Best in the World (2018) was a professional wrestling pay-per-view event produced by Ring of Honor (ROH). It took place at the UMBC Event Center in Catonsville, Maryland on June 29, 2018. It was the ninth annual ROH Best in the World event.  Wrestlers from New Japan Pro-Wrestling (NJPW), and Japanese women's promotion World Wonder Ring Stardom - with whom ROH has partnerships - also appeared on the card.

Storylines 
Best in the World featured professional wrestling matches that involved wrestlers from pre-existing scripted feuds, plots, and storylines that played out on ROH's primary television program, Ring of Honor Wrestling. Wrestlers portrayed heroes or villains as they followed a series of events that built tension and culminated in a wrestling match or series of matches.

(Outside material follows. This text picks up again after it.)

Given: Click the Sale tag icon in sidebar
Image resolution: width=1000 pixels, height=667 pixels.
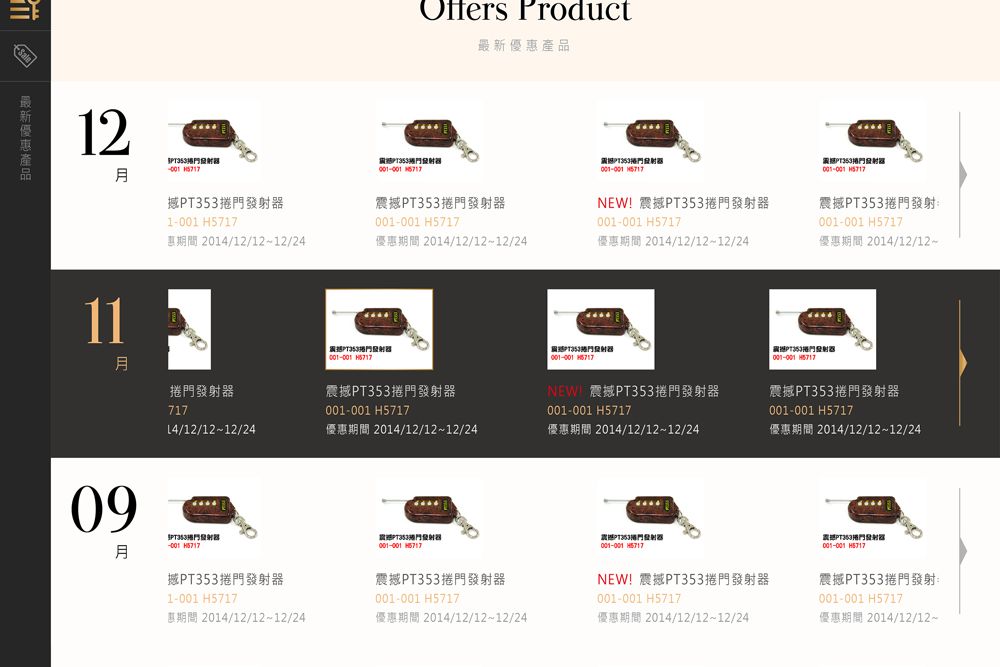Looking at the screenshot, I should click(x=25, y=55).
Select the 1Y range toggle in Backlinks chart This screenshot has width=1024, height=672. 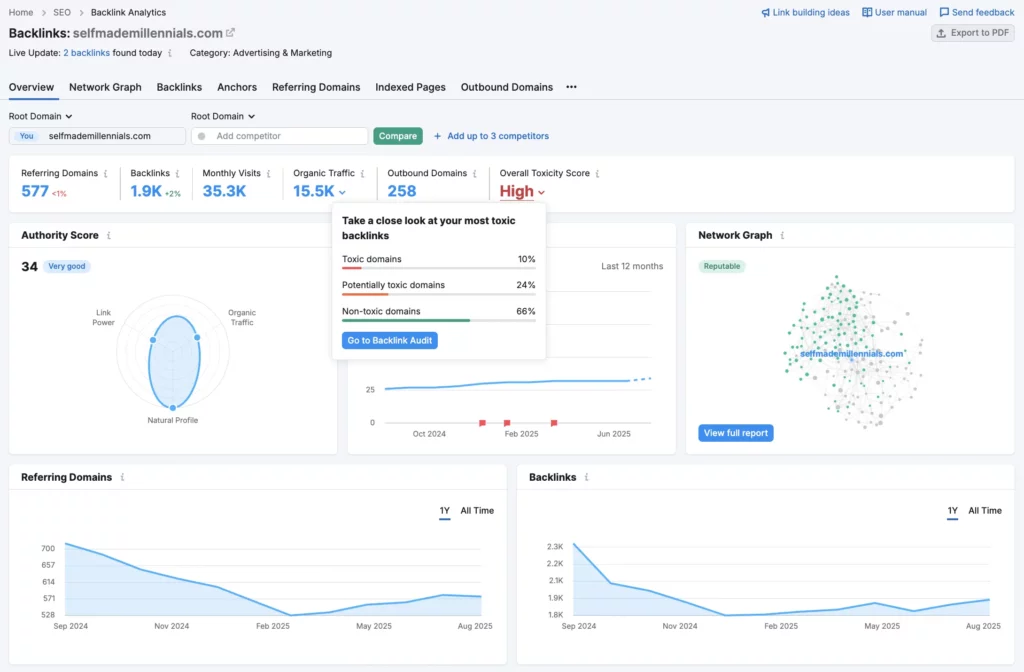(952, 510)
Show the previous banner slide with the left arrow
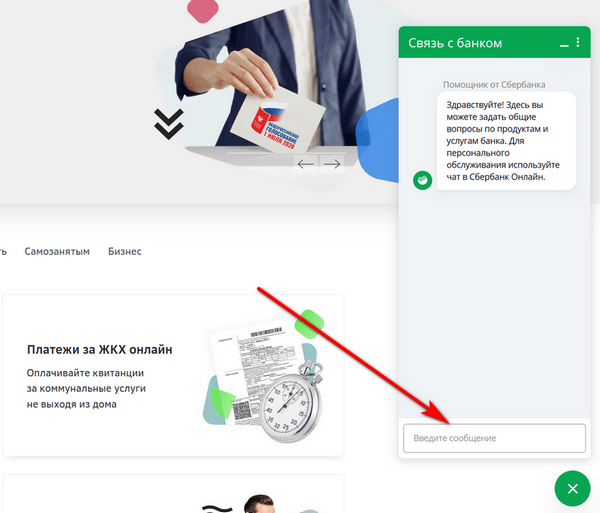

At Final Battle, Dalton Castle defeated Cody to win the ROH World Championship. At Supercard of Honor XII Castle defeated Marty Scurll to retain the ROH World Title. At Masters of the Craft Scurll won a Defy or Deny Match (a fatal 4-way elimination match where if an opponent is eliminated by the champion that person cannot get a title shot until a new champion is crowned but if the champion is eliminated the person that eliminated him will get a future title shot) by last eliminating Castle earning him a future title shot. At Bound By Honor Scurll and Cody won an 8-man tag team elimination match with Cody last eliminating Dalton, however Cody had tagged himself in on Marty's behalf and Marty felt Cody had stolen his victory. During the ROH/NJPW War of the Worlds Tour there was obvious tension between Scurll and Cody. It was then announced via ROH's website that Castle would be defending the ROH World Title against both Cody and Marty.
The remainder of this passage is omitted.